- TASK MATERIAL
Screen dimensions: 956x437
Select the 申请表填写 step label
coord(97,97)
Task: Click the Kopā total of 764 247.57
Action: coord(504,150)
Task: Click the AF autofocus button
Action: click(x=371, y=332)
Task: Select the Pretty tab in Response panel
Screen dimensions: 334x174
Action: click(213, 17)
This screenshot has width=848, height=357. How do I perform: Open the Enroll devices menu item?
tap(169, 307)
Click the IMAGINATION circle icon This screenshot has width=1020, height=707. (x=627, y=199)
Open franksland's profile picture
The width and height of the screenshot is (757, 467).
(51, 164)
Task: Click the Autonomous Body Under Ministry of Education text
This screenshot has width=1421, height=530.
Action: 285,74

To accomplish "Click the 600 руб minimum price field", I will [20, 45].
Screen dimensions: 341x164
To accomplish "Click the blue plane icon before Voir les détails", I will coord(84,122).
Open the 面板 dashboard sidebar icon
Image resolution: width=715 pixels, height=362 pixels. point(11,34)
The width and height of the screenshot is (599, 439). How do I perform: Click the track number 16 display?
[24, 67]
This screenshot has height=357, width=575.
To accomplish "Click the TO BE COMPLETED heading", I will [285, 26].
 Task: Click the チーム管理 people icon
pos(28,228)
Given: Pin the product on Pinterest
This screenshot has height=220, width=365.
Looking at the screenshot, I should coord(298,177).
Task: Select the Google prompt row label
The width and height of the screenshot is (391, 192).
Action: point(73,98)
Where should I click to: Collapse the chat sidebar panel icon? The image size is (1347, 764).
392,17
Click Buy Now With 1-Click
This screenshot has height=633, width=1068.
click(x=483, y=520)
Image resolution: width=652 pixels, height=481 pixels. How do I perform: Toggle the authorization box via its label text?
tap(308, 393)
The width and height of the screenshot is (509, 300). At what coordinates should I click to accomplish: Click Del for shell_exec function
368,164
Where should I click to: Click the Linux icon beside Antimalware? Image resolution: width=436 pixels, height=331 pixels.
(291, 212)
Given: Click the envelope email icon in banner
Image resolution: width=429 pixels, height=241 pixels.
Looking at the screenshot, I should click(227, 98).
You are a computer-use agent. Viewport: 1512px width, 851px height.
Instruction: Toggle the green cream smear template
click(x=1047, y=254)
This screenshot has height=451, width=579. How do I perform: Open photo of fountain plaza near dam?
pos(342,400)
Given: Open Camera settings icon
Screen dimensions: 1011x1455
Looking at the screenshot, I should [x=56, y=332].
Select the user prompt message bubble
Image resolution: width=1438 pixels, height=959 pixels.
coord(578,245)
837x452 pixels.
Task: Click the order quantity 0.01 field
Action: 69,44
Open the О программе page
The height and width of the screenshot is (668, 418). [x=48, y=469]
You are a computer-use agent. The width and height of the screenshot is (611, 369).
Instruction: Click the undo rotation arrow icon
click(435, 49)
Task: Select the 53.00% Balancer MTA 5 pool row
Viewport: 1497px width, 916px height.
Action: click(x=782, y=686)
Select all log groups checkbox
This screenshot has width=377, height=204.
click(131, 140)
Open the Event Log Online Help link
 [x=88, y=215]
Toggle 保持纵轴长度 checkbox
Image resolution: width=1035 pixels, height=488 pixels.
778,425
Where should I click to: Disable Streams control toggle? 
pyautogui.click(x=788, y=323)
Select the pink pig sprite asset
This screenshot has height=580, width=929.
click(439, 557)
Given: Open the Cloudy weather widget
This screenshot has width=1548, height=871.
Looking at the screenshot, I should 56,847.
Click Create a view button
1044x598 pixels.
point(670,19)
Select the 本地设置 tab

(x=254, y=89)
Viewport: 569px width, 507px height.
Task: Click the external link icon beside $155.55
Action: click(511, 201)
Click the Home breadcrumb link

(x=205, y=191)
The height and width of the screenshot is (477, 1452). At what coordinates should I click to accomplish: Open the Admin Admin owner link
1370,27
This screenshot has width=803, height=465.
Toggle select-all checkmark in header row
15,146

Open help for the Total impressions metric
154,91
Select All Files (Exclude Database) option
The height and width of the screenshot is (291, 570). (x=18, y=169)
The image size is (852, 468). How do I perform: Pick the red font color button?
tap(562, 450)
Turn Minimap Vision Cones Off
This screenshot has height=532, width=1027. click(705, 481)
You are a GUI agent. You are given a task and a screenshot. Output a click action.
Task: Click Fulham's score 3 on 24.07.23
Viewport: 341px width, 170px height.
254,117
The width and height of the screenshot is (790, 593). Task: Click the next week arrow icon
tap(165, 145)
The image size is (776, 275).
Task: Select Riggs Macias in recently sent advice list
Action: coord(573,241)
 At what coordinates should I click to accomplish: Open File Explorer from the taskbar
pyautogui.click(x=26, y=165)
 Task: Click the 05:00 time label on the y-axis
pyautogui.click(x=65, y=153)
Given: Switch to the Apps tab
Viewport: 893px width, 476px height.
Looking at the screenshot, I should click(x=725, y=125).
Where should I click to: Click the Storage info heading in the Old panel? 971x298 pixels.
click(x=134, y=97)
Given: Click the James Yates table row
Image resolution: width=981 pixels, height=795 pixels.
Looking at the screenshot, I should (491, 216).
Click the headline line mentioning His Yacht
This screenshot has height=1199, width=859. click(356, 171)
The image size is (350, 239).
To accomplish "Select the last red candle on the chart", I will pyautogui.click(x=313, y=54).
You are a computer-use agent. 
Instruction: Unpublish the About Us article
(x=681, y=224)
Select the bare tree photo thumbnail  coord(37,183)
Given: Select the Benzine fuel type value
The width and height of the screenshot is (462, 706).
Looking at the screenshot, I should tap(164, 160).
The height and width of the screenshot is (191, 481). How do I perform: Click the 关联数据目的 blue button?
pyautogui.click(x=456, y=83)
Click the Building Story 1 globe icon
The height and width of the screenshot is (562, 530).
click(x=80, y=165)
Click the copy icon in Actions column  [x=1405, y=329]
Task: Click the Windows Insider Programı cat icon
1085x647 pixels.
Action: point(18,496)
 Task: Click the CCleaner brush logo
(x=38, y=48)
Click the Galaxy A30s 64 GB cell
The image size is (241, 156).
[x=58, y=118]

- TASK DESCRIPTION
Write out the records exactly, starting at the first line and stopping after the line that contains "Task: Select the Pretty tab in Response panel".

- WRITTEN SOLUTION
Screen dimensions: 956x437
Select the 申请表填写 step label
coord(97,97)
Task: Click the Kopā total of 764 247.57
Action: coord(504,150)
Task: Click the AF autofocus button
Action: click(x=371, y=332)
Task: Select the Pretty tab in Response panel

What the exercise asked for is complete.